**Work request:** What steps does the Bing SEO excerpt below give for optimizing for Bing without a massive overhaul? List every one.

**Provided text:**

Everyone optimises for Google. But should you be giving Bing more love too – especially if you’re in B2B?


If Bing isn’t currently part of your SEO strategy, you’re not alone. Google still dominates the search market, but for B2B brands in particular, ignoring Bing in your SEO strategy could mean leaving quality traffic and leads on the table.

Optimising for Bing doesn’t have to be a massive overhaul. Reviewing your visibility, submitting your site to Bing Webmaster Tools, and tweaking a few on-page elements could yield surprisingly strong results.

Let’s unpack why Bing deserves a second look, and how B2B brands in particular can benefit from showing up where their competitors might not be…

1. Bing has a bigger slice than you think

While Google grabs around 90%+ of global search traffic, Bing still accounts for roughly 3-7%, depending on the region – and even more in enterprise-heavy verticals.

**Collected data:**

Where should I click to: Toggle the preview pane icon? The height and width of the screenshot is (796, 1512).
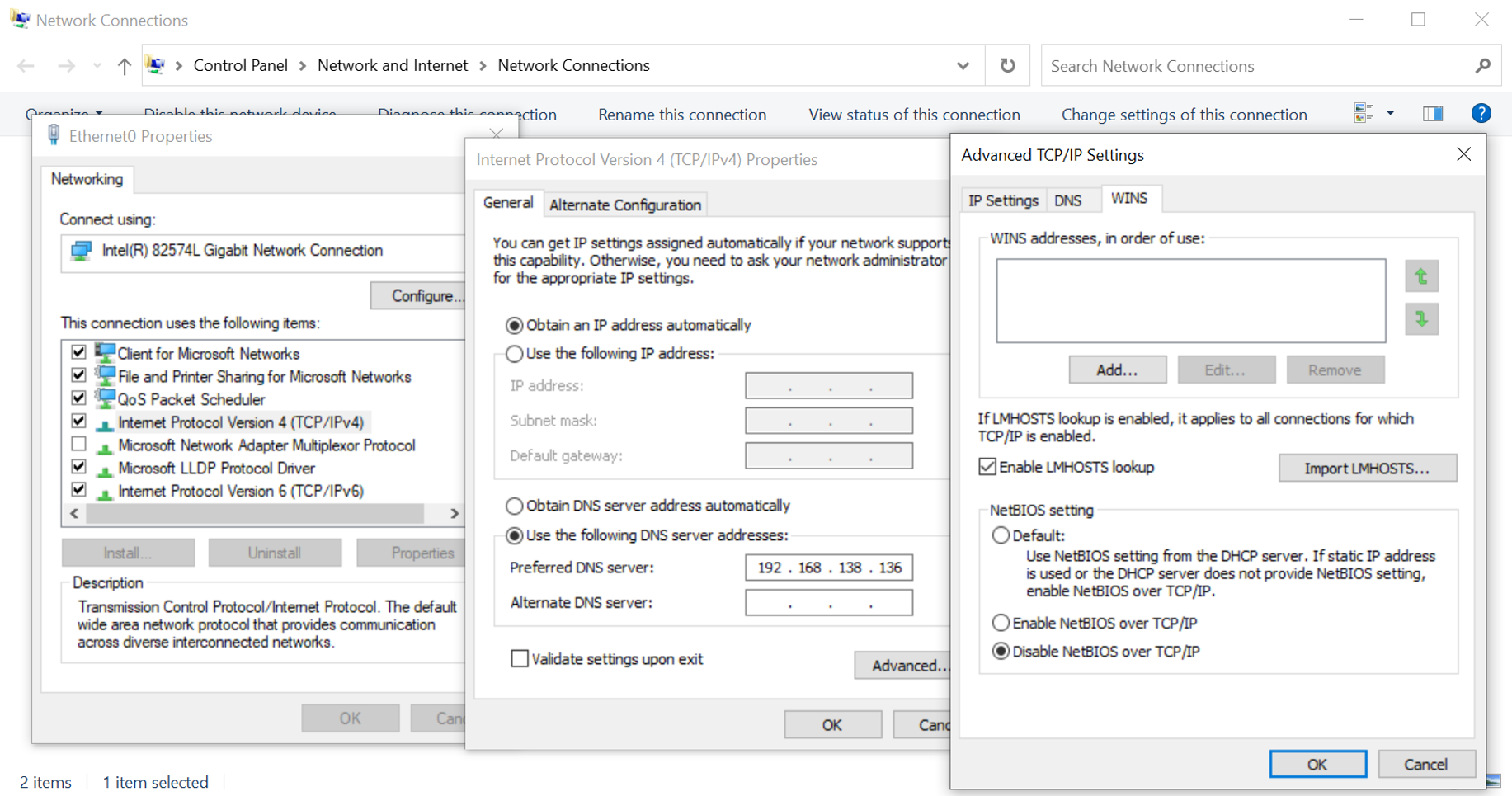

**Your response:**
- Reviewing your visibility
- Submitting your site to Bing Webmaster Tools
- Tweaking a few on-page elements